Auch der Umstand, dass die belangte Behörde die Rückforderung an Lieferrücknahmeprämie dem Beschwerdeführer gegenüber ausgesprochen hat, vermag daher an dem Umstand nichts zu ändern, dass der Beschwerdeführer im Sinne der dargestellten Rechtsprechung kein Recht auf Erlassung eines Feststellungsbescheides hatte.
Aus diesen Gründen war Spruchpunkt 1. des angefochtenen Bescheides wegen Rechtswidrigkeit des Inhaltes aufzuheben.
2. Zu Spruchpunkt 2. des angefochtenen Bescheides:
Mit Spruchpunkt 2. wurden vom Beschwerdeführer die für die Jahre 1988/89, 1989/90 und 1991/92 geleisteten Lieferrücknahmeprämien in der Höhe von S 24.316,50 zurückgefordert.
Diese Rückforderung wurde auf § 79 Abs. 2 MOG in der Fassung des Bundesgesetzes BGBl. Nr. 969/1993 gestützt.
§ 79 Abs. 2 MOG trat nach § 91c Abs. 1 Z 4 MOG 1985 in der Fassung BGBl. Nr. 969/1993 mit 1. Jänner 1994 in Kraft. Wie der Verwaltungsgerichtshof in seinem Erkenntnis vom 26. Mai 1997, Zl. 96/17/0459, ausgesprochen hat, enthält diese Novelle keine Bestimmung, der zufolge die Vorschrift auf frühere Zeiträume anzuwenden wäre. Demnach war § 79 Abs. 2 MOG nur auf Abgabenzeiträume ab dem 1. Jänner 1994 anzuwenden. Wie der Verwaltungsgerichtshof in dem genannten Erkenntnis ausgeführt hat, hat die Rückforderung im Falle des Entstehens des Abgabenanspruches vor dem 1. Jänner 1994 gegenüber dem Bearbeitungs- und Verarbeitungsbetrieb zu erfolgen.

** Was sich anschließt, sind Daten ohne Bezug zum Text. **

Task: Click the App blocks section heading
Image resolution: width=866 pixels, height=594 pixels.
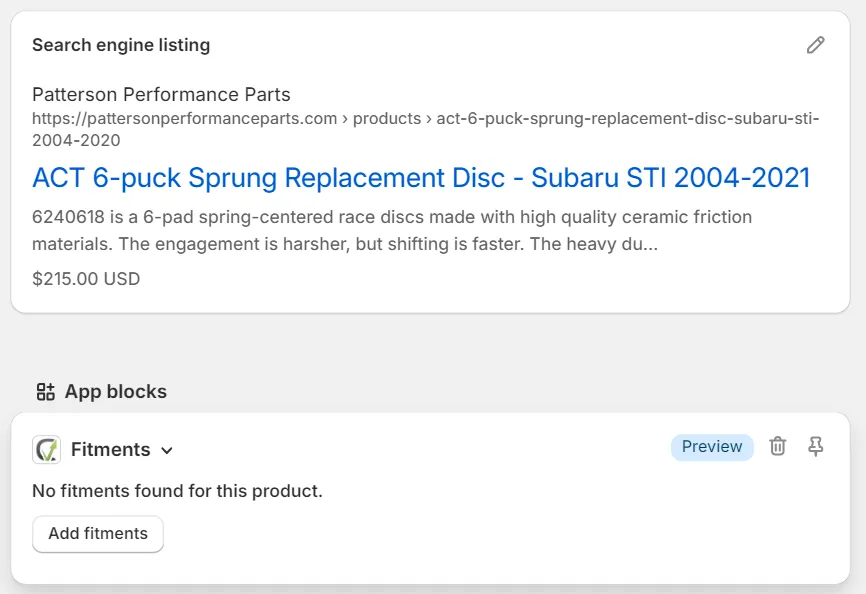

Der angefochtene Bescheid war daher auch hinsichtlich seines Spruchpunktes 2. gemäß § 42 Abs. 2 Z 1 VwGG wegen Rechtswidrigkeit seines Inhaltes aufzuheben.
3. Die Kostenentscheidung gründet sich auf die §§ 47 ff VwGG in Verbindung mit der Verordnung des Bundeskanzlers BGBl. Nr. 416/1994. Die Abweisung des Mehrbegehrens betrifft den Stempelgebührenaufwand für die Beschwerde an den Verfassungsgerichtshof sowie die eigens angesprochene Umsatzsteuer, die in den Pauschalsätzen der genannten Verordnung bereits enthalten ist.